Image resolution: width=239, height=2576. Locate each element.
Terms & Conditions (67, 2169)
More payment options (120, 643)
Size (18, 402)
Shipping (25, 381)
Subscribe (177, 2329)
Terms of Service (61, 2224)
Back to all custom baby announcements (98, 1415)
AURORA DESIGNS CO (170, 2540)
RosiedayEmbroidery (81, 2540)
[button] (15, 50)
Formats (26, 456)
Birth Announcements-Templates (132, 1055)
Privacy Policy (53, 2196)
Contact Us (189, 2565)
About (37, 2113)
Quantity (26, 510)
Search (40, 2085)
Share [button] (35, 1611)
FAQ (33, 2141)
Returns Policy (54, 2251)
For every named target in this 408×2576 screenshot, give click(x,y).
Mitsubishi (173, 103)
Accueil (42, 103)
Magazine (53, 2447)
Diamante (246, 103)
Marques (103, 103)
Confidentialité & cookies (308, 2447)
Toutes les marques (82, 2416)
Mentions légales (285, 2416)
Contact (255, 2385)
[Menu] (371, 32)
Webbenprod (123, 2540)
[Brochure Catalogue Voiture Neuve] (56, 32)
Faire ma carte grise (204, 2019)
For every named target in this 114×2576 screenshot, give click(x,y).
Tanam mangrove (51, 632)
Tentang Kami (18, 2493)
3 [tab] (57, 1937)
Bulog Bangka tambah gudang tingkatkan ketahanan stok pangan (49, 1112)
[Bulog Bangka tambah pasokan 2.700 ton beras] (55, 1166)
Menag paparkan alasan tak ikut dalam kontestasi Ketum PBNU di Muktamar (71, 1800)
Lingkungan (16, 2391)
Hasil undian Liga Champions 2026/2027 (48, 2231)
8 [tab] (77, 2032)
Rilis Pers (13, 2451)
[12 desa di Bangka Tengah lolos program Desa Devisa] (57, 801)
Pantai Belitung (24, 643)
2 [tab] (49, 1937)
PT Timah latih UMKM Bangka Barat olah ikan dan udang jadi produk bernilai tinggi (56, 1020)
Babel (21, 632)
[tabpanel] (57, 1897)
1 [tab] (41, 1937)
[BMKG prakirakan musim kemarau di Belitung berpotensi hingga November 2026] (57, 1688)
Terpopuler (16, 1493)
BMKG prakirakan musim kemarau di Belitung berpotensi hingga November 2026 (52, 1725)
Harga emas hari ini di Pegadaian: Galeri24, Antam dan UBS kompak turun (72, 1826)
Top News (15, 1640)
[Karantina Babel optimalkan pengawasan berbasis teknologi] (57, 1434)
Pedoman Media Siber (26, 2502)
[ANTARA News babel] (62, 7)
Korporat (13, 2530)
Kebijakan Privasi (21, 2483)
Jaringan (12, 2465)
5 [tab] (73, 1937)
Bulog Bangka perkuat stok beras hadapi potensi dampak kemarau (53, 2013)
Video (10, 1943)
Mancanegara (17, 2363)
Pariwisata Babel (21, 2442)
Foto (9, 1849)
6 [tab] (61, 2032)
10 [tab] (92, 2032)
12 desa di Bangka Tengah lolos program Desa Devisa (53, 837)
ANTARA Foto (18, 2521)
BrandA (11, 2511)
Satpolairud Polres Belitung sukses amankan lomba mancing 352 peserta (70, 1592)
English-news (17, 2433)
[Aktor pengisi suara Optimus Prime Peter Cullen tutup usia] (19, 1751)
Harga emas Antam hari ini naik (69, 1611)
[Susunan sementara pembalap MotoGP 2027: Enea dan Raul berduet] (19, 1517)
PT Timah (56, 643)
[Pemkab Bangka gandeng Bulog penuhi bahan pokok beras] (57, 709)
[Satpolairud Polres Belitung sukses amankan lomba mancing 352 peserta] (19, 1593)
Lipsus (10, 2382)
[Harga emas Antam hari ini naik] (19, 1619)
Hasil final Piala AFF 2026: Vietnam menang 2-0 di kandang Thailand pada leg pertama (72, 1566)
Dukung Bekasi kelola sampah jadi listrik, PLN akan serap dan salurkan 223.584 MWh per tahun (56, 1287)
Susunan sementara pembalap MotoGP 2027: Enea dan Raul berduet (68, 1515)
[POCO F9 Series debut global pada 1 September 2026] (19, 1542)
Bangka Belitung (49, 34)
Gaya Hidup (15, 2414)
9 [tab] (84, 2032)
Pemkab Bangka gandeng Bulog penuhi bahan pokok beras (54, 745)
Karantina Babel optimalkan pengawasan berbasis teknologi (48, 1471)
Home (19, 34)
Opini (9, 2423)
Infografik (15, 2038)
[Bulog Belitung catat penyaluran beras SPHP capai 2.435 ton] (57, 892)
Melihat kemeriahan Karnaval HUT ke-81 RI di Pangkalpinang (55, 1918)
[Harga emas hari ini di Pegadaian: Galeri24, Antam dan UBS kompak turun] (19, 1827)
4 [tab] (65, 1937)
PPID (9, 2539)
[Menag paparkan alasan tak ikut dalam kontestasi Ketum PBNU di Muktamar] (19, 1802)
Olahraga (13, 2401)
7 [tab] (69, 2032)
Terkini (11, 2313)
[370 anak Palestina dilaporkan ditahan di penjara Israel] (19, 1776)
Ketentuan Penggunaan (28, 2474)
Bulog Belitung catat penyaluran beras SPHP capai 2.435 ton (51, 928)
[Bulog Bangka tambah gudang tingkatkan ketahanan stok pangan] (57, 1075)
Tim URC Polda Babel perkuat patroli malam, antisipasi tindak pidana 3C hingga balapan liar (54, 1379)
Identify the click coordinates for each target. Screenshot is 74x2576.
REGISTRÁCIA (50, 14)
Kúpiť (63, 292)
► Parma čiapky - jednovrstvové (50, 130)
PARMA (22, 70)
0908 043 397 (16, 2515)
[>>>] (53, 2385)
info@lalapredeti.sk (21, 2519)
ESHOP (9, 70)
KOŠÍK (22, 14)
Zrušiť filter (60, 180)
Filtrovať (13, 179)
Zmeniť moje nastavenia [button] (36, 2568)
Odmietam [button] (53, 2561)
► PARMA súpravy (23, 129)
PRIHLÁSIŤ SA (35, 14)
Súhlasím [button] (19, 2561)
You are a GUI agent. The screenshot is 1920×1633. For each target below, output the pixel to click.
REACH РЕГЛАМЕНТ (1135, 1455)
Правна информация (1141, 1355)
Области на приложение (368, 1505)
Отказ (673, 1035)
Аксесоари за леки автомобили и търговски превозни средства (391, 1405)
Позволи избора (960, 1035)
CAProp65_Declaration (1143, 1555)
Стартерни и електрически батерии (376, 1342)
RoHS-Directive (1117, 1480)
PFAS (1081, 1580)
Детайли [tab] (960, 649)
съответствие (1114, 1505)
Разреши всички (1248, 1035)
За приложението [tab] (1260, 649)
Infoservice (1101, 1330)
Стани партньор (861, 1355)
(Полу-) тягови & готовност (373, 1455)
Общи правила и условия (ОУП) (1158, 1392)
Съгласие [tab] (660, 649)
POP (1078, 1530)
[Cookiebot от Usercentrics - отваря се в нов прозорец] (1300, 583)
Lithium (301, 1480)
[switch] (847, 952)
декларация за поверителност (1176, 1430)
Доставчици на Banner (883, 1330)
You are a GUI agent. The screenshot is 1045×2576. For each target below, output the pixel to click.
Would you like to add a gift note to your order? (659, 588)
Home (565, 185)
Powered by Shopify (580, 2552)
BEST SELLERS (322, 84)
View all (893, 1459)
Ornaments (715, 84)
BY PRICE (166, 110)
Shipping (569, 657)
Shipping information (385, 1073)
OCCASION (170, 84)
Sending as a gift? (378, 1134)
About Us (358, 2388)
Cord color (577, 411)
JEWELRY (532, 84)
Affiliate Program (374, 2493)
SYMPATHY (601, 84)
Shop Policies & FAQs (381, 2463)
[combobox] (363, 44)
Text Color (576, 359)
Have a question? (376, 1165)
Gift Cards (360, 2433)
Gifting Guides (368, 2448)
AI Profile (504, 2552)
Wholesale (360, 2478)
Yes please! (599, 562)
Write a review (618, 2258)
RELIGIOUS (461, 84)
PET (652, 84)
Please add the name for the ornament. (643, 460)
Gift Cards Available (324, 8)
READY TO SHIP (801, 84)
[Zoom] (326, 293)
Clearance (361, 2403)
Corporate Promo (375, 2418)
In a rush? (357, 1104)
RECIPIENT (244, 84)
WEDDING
== == ==
When you reach the line in the material above that holds "Affiliate Program (374, 2493)", begin reproducing lines exactly, and stop after the line that holds "Please add the".

Affiliate Program (374, 2493)
SYMPATHY (601, 84)
Shop Policies & FAQs (381, 2463)
[combobox] (363, 44)
Text Color (576, 359)
Have a question? (376, 1165)
Gift Cards (360, 2433)
Gifting Guides (368, 2448)
AI Profile (504, 2552)
Wholesale (360, 2478)
Yes please! (599, 562)
Write a review (618, 2258)
RELIGIOUS (461, 84)
PET (652, 84)
Please add the name for the ornament. (643, 460)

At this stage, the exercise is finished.